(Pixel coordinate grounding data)
*-*-*

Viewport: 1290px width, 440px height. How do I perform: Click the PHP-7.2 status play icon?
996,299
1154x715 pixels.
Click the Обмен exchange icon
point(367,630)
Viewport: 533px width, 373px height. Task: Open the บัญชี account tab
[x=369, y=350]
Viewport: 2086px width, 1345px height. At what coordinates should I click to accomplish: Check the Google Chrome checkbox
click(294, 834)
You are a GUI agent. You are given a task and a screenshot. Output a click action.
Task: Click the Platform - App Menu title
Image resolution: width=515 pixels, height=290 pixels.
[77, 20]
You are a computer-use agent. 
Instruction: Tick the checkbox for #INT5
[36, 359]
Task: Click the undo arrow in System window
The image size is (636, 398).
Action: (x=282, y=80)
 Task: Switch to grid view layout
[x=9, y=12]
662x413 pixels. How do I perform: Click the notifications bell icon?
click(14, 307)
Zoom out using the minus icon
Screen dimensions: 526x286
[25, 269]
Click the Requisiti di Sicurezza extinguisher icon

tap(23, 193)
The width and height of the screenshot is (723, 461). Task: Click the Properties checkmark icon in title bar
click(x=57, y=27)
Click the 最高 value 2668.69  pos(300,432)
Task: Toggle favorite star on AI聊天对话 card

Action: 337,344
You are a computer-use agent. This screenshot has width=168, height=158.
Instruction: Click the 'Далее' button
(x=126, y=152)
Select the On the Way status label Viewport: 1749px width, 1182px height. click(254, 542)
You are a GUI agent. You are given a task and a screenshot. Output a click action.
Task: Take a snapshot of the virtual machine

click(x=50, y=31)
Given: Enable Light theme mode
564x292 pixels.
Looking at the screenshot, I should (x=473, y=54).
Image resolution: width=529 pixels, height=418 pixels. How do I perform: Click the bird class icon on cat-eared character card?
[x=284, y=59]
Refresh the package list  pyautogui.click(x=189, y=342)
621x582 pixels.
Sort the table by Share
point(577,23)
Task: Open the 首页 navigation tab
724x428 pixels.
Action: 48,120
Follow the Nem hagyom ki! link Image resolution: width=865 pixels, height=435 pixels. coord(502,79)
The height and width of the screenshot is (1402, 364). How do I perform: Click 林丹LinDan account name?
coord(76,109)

*-*-*

Exercise aim
Print the data above exactly.

Solved problem
Viewport: 1290px width, 440px height. How do I perform: Click the PHP-7.2 status play icon?
996,299
1154x715 pixels.
Click the Обмен exchange icon
point(367,630)
Viewport: 533px width, 373px height. Task: Open the บัญชี account tab
[x=369, y=350]
Viewport: 2086px width, 1345px height. At what coordinates should I click to accomplish: Check the Google Chrome checkbox
click(294, 834)
You are a GUI agent. You are given a task and a screenshot. Output a click action.
Task: Click the Platform - App Menu title
Image resolution: width=515 pixels, height=290 pixels.
[77, 20]
You are a computer-use agent. 
Instruction: Tick the checkbox for #INT5
[36, 359]
Task: Click the undo arrow in System window
The image size is (636, 398).
Action: (x=282, y=80)
 Task: Switch to grid view layout
[x=9, y=12]
662x413 pixels. How do I perform: Click the notifications bell icon?
click(14, 307)
Zoom out using the minus icon
Screen dimensions: 526x286
[25, 269]
Click the Requisiti di Sicurezza extinguisher icon

tap(23, 193)
The width and height of the screenshot is (723, 461). Task: Click the Properties checkmark icon in title bar
click(x=57, y=27)
Click the 最高 value 2668.69  pos(300,432)
Task: Toggle favorite star on AI聊天对话 card

Action: 337,344
You are a computer-use agent. This screenshot has width=168, height=158.
Instruction: Click the 'Далее' button
(x=126, y=152)
Select the On the Way status label Viewport: 1749px width, 1182px height. click(254, 542)
You are a GUI agent. You are given a task and a screenshot. Output a click action.
Task: Take a snapshot of the virtual machine

click(x=50, y=31)
Given: Enable Light theme mode
564x292 pixels.
Looking at the screenshot, I should (x=473, y=54).
Image resolution: width=529 pixels, height=418 pixels. How do I perform: Click the bird class icon on cat-eared character card?
[x=284, y=59]
Refresh the package list  pyautogui.click(x=189, y=342)
621x582 pixels.
Sort the table by Share
point(577,23)
Task: Open the 首页 navigation tab
724x428 pixels.
Action: 48,120
Follow the Nem hagyom ki! link Image resolution: width=865 pixels, height=435 pixels. coord(502,79)
The height and width of the screenshot is (1402, 364). How do I perform: Click 林丹LinDan account name?
coord(76,109)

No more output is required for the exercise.